* **RECORD EXCERPTS**
##############################
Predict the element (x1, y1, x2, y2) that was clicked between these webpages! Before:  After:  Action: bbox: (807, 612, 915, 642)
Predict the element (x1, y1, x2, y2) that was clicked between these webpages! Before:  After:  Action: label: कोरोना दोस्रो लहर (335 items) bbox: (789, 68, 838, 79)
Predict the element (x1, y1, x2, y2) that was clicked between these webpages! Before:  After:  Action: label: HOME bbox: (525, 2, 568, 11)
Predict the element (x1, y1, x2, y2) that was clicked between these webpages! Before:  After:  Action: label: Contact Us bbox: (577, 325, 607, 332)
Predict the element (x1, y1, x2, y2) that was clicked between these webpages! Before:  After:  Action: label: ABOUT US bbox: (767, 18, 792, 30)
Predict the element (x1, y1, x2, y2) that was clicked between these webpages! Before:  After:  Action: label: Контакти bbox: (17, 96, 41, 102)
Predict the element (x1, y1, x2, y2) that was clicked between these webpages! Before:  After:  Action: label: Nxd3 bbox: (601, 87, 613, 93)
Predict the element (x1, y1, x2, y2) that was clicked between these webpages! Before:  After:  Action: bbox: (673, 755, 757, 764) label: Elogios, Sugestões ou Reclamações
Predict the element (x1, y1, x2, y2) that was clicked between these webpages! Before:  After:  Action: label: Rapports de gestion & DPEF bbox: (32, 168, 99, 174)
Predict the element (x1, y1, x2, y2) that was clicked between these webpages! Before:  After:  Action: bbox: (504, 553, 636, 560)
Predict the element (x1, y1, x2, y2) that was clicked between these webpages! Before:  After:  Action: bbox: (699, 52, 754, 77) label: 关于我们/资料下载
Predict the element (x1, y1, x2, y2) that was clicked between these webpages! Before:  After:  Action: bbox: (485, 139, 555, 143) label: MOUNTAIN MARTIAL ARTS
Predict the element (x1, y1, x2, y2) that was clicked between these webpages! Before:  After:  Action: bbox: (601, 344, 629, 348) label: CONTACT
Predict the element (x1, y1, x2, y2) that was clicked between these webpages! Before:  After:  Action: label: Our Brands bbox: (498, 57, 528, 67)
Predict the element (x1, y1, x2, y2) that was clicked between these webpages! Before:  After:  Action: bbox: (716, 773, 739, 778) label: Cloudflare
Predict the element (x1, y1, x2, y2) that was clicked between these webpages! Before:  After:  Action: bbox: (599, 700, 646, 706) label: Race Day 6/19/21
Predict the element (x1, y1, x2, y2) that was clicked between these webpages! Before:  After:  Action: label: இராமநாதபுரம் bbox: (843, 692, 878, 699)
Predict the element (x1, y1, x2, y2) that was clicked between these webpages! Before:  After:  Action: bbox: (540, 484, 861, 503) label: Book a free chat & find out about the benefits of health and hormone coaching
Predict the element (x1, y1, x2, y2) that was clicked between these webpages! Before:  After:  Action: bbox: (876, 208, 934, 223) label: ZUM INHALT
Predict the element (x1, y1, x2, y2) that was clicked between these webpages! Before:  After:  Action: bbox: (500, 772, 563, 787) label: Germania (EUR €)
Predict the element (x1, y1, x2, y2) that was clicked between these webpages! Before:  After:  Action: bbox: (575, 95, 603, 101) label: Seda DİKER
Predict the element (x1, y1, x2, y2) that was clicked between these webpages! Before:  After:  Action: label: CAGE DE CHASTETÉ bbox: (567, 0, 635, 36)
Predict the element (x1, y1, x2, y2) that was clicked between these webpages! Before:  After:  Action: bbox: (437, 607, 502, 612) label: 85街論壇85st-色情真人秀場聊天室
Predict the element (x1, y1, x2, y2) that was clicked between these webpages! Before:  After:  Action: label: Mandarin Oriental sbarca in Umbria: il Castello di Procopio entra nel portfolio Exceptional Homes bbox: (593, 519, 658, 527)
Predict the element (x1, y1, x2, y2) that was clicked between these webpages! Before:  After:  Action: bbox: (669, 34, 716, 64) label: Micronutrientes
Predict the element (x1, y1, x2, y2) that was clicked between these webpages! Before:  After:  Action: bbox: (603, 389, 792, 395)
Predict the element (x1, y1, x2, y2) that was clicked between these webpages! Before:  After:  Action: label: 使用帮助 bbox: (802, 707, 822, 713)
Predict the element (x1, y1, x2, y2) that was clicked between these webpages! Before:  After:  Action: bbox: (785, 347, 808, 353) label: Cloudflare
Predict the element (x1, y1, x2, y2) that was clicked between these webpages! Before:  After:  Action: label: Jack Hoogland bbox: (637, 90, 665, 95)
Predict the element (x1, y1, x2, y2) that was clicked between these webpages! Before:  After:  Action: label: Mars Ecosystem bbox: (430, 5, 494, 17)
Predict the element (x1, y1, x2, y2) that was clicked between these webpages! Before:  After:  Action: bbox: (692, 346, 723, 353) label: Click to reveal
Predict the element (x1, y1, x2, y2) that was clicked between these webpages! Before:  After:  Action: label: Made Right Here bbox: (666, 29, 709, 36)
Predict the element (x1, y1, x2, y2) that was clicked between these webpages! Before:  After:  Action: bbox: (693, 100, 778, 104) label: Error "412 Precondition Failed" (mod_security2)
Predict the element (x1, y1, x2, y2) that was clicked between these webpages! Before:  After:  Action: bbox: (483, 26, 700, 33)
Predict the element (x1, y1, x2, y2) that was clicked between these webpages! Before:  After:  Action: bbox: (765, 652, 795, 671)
##############################
* **EXERCISE BRIEF**
Identify every line in the listing above that contains the string "Cloudflare" and copy each of those lines in full.

* **SOLUTION**
Predict the element (x1, y1, x2, y2) that was clicked between these webpages! Before:  After:  Action: bbox: (716, 773, 739, 778) label: Cloudflare
Predict the element (x1, y1, x2, y2) that was clicked between these webpages! Before:  After:  Action: bbox: (785, 347, 808, 353) label: Cloudflare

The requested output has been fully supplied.